Required work:
Once the line containing "Task: Sort by the Wył./Wł. column arrows" is found in the records below, return it and each following line exactly, up to and including the line containing "is (1049, 596).", and nothing else.

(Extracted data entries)
*-*-*

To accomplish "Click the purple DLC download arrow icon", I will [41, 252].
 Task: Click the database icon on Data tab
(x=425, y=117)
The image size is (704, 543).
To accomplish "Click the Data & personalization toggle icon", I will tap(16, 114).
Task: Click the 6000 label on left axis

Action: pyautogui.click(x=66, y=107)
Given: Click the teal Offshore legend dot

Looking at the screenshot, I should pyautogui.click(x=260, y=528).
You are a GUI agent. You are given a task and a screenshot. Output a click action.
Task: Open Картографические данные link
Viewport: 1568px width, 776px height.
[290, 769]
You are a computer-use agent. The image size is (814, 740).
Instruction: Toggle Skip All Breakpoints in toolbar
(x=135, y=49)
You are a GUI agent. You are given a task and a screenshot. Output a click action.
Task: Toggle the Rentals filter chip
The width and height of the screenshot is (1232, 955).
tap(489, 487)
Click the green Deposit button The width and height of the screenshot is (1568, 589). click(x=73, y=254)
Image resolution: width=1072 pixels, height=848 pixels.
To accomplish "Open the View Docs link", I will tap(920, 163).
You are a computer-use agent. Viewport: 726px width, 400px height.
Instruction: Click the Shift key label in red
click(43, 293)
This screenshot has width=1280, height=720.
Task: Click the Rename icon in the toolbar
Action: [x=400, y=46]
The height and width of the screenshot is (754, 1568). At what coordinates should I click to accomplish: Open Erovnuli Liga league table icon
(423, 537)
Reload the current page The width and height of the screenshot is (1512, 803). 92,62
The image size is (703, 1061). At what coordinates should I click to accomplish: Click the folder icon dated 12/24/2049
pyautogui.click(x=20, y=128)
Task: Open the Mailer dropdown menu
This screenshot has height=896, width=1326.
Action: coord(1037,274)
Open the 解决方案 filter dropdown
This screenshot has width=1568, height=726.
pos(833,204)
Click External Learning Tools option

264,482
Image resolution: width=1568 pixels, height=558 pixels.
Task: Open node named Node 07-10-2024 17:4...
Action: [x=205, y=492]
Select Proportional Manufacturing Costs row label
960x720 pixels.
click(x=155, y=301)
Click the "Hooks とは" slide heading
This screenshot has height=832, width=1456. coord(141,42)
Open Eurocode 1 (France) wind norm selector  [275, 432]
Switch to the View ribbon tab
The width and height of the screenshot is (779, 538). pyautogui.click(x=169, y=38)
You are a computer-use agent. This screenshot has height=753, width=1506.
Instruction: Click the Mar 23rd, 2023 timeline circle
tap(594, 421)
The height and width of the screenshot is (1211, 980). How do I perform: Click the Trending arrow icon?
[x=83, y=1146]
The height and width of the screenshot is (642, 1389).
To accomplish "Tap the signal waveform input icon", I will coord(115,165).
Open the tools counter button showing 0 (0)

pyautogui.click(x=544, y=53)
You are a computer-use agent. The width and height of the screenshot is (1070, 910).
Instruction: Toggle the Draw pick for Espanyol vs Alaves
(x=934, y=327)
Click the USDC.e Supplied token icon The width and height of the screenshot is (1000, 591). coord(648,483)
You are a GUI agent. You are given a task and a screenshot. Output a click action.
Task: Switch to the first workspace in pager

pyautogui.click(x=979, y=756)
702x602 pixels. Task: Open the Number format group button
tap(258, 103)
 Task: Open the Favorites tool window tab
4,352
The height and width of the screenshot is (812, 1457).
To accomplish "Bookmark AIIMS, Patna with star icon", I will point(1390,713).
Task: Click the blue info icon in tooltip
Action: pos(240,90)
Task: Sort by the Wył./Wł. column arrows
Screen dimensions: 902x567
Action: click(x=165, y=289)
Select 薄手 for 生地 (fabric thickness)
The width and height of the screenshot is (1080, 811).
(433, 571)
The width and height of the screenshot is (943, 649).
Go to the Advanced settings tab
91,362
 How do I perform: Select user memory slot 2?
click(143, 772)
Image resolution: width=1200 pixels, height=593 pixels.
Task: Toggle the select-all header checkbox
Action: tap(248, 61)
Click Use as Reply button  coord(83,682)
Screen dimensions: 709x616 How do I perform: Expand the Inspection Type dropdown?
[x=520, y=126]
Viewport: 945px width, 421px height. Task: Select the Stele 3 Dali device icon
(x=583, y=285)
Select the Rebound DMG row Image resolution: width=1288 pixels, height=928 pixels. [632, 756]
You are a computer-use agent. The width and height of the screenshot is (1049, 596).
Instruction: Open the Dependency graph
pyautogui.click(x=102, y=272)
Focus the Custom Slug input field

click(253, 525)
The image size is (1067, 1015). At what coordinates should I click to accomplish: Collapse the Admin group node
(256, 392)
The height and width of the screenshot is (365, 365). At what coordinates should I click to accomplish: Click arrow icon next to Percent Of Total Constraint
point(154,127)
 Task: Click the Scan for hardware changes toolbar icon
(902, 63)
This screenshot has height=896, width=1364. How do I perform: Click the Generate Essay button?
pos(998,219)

*-*-*

Answer area:
Task: Sort by the Wył./Wł. column arrows
Screen dimensions: 902x567
Action: click(x=165, y=289)
Select 薄手 for 生地 (fabric thickness)
The width and height of the screenshot is (1080, 811).
(433, 571)
The width and height of the screenshot is (943, 649).
Go to the Advanced settings tab
91,362
 How do I perform: Select user memory slot 2?
click(143, 772)
Image resolution: width=1200 pixels, height=593 pixels.
Task: Toggle the select-all header checkbox
Action: tap(248, 61)
Click Use as Reply button  coord(83,682)
Screen dimensions: 709x616 How do I perform: Expand the Inspection Type dropdown?
[x=520, y=126]
Viewport: 945px width, 421px height. Task: Select the Stele 3 Dali device icon
(x=583, y=285)
Select the Rebound DMG row Image resolution: width=1288 pixels, height=928 pixels. [632, 756]
You are a computer-use agent. The width and height of the screenshot is (1049, 596).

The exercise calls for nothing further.